Главе администрации
города Ульяновска
от ________________
адрес _____________
___________________
телефон ___________
заявление.
Прошу предоставить мне единовременную денежную выплату на ребенка
(детей), обучающегося(щихся) в выпускном классе общеобразовательной
организации _______________________________________________________________
(указать Ф.И.О. ребенка, год рождения, адрес регистрации)
___________________________________________________________________________
__________________________________________________________________________,
(указать Ф.И.О. ребенка, год рождения, адрес регистрации)
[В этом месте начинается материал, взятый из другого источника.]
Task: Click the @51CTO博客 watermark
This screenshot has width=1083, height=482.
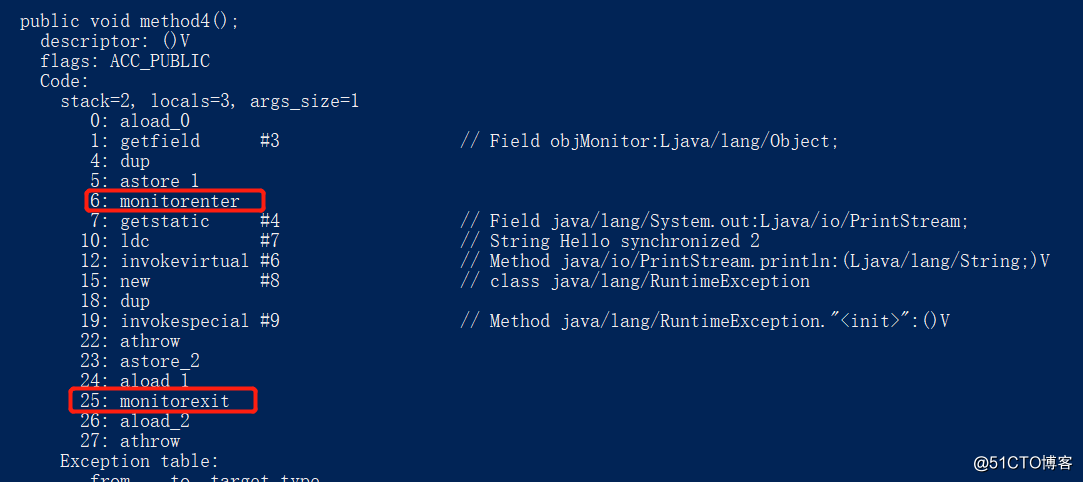Action: click(x=1023, y=462)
установленную строкой 2.2 раздела 2 Программы дополнительных мер
социальной поддержки отдельных категорий граждан в муниципальном
образовании "город Ульяновск" "Забота", утвержденной решением Ульяновской
Городской Думы от 21.12.2012 N 223 (далее - Программа "Забота").
1. Перечисление выплаты прошу произвести через (нужное подчеркнуть):
- организацию федеральной почтовой связи
- кредитную организацию.
Сообщаю реквизиты банка: __________________________________________________
филиал N ______________________ в отделении N _____________________________
моего счета N _____________________________________________________________
для перечисления выплаты.
2. Даю свое письменное согласие на обработку моих персональных данных в целях предоставления мне меры социальной поддержки, установленную строкой 2.2 раздела 2 Программы "Забота".
Настоящее согласие действует до подачи мной отзыва согласия на обработку персональных данных.